- _Texte fourni_:
En dirigeant l’ouvrage collectif L’État de l’Acadie – un grand tour d’horizon de l’Acadie contemporaine, Michelle Landry, Julien Massicotte et Dominique Pépin-Filion avaient pour objectif de « contribuer à une meilleure compréhension de cette Acadie d’aujourd’hui, diverse et complexe, par le biais de textes courts, accessibles et informés ». Nous pouvons déjà affirmer sans aucune hésitation que cet objectif est atteint.
Lancée en 2021 par Del Busso Éditeur, cette publication de plus de 500 pages est ambitieuse et offre de nombreuses pistes de réflexion, pour peu qu’on s’intéresse à cette Acadie plurielle : celle du Nouveau-Brunswick, bien sûr, mais également et dans une moindre mesure, celle de la Nouvelle-Écosse, de l’Île-du-Prince-Édouard et de Terre-Neuve-et-Labrador.
Dix grands thèmes sont développés dans cette édition : la population acadienne, la langue, l’éducation et la formation, l’environnement et l’économie, les enjeux sociaux et le féminisme, la culture et les médias, le pouvoir et le politique, les droits linguistiques, la société civile, ainsi que la religion, la mémoire et le patrimoine.
Regroupant environ 100 collaborateurs, L’État de l’Acadie -un grand tour d’horizon de l’Acadie contemporaine, présente des textes variés, d’environ 4 ou 5 pages chacun. Bien qu’intimidant au premier abord, c’est ce qui permet de rendre l’ouvrage entièrement accessible, pour ceux et celles qui n’ont pas l’habitude de plonger dans la lecture d’écrits scientifiques. Le lecteur ou la lectrice peut, en effet, choisir plusieurs textes dans l’ordre ou le désordre, les savourer par petites bouchées, ou dans leur ensemble, et y revenir pour poursuivre ou pousser plus loin sa réflexion.

- _Données fournies_:
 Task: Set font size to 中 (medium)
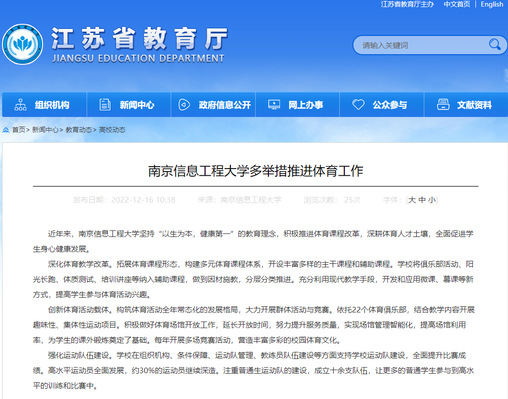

- _Consigne_: Recopiez fidèlement le passage du texte sur L’État de l’Acadie qui commence par « Dix grands thèmes » et se poursuit jusqu’à « et le patrimoine. ». Appuyez-vous exclusivement sur le texte.

- _Réponse complète_:
Dix grands thèmes sont développés dans cette édition : la population acadienne, la langue, l’éducation et la formation, l’environnement et l’économie, les enjeux sociaux et le féminisme, la culture et les médias, le pouvoir et le politique, les droits linguistiques, la société civile, ainsi que la religion, la mémoire et le patrimoine.